Thursday, September 04, 2014

The Quiet Liquidity Event

Liquidity events for non-traded REITs have become so routine that Tuesday's announcement that Cole Corporate Income Trust (CCIT) is being acquired by Select Income REIT (SIR) seemed a non-event.  CCIT investors can choose to take $10.50 per share in cash or receive .36 shares of SIR stock for each CCIT share.  Neither the cash option or the stock option can exceed 60% of the total.  The merger values CCIT at $3 billion and is expected to close in early 2015.

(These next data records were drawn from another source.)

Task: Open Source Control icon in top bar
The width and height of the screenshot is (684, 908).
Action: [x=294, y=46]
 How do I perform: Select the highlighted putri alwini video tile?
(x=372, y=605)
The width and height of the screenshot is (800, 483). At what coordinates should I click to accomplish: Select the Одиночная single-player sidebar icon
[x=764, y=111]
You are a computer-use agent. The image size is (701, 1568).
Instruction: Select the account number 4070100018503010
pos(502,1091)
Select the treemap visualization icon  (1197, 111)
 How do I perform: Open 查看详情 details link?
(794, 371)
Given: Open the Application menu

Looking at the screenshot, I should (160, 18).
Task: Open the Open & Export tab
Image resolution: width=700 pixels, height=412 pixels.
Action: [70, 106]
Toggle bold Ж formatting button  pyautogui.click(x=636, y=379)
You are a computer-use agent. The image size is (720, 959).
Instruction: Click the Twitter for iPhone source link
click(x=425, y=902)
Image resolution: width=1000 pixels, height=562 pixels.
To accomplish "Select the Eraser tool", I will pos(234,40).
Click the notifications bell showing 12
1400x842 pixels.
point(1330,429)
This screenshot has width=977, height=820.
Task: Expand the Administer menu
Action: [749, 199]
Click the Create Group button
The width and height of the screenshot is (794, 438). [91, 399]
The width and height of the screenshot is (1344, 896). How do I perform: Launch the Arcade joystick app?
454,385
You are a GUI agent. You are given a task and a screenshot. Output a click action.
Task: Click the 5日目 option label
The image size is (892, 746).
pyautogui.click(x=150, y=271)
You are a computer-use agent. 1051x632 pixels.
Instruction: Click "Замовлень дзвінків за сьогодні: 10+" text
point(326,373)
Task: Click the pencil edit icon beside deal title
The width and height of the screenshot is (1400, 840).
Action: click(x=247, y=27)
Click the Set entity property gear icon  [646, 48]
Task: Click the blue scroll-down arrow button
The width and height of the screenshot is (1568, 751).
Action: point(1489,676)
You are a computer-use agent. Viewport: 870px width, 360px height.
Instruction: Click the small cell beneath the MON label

The Wall Street Journal's article on the transaction is worth reading, and here is the Bloomberg article on the deal.  American Realty Capital Properties / Cole Capital's press release on the transaction notes that $.20 per share is being paid for incentive fees and transaction costs.  I like this disclosure, as many of these non-traded REITs' liquidity events involve fees to their sponsor firms.  I have not seen the incentive fees so clearly disclosed before and would like to see these listed on all future liquidity events.

Complacency is never good.  Non-traded REITs are long-term, illiquid investments, and liquidity events should not be viewed as a regular occurrence.  The market has favored liquidity events for a few years, but this has not always been the case, and markets can change fast.

Speaking of liquidity events, I was on vacation when the NorthStar Realty Finance (NRF) agreed to acquire Griffin-American Healthcare REIT II in a $4 billion transaction.  By the time I got back to work most of the news on the deal had been out for more than a week making any thoughts I had on the deal stale.  I am still watching for updates and will comment as appropriate.